Depending on all of these the optimal number or routines might range from a few to actually 1M.
Some limiting factors:
A single go-routine currently uses a minimum stack size of 2KB. It is likely that your actual code will also allocate some additional memory on the heap (for e.g. JSON serialization or similar) for each goroutine. This would mean 1M go-routines could easily require 2-4 GB or RAM (should be ok for an average environment)
Most OS will limit the number of open connections in various ways. For TCP/IP there is usually a limit of open ports per interface. This is about 28K on many modern systems. There is usually an additional limit per process (e.g. ulimit for number of open file-descriptors) which will by default be around 1000. So without changing the OS configuration you will have a maximum of 1000 concurrent connections on Linux.
So depending on the system you should probably not create more than 1000 goroutines, because they might start failing with “maximum num of file descriptors reached” or even drop packets.
If you increase the limits you are still bound by the 28K connections from a single IP address.
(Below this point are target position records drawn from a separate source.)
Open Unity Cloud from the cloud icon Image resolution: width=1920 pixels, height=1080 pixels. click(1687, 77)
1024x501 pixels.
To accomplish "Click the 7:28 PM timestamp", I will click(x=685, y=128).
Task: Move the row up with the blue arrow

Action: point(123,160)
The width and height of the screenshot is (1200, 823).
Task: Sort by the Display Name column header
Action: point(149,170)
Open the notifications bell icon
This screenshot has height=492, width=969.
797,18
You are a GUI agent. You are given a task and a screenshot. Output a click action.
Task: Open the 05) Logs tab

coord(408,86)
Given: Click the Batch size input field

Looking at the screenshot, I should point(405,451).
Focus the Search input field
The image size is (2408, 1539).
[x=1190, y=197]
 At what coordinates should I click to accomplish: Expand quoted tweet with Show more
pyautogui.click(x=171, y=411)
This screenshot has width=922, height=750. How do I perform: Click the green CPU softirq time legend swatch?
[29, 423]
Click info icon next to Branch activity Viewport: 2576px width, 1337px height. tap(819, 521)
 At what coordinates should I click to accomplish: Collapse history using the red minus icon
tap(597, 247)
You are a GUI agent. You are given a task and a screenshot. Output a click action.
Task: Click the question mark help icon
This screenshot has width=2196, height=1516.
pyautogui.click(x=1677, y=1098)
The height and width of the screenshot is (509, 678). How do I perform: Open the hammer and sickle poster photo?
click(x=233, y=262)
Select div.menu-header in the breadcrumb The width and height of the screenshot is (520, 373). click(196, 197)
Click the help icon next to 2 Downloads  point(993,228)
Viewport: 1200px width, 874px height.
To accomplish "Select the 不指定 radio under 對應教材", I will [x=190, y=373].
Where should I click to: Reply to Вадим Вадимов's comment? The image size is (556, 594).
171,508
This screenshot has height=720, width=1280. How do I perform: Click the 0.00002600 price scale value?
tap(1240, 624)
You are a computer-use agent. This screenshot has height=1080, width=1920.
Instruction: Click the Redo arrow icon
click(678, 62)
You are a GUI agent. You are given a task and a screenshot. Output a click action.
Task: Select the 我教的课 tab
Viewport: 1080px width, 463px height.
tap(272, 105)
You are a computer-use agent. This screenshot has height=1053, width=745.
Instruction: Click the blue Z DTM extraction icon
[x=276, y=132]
So if all 1M requests use a single outbound address, this could be your upper limit for the number of goroutines.
So reasonable answers could probably be 32 (16 cores + hyper-threading = 32 concurrent threads), or 1000 or around 28K (depending on the configuration)
I think, in general, if you don’t know the answer, you want to start exploring.
I would start with writing a 1M routines implementation, with not limits, and see if and how it breaks.
Generally speaking, in my expreince, the first wall you will hit is rate limiting on the server you’re making the requests to.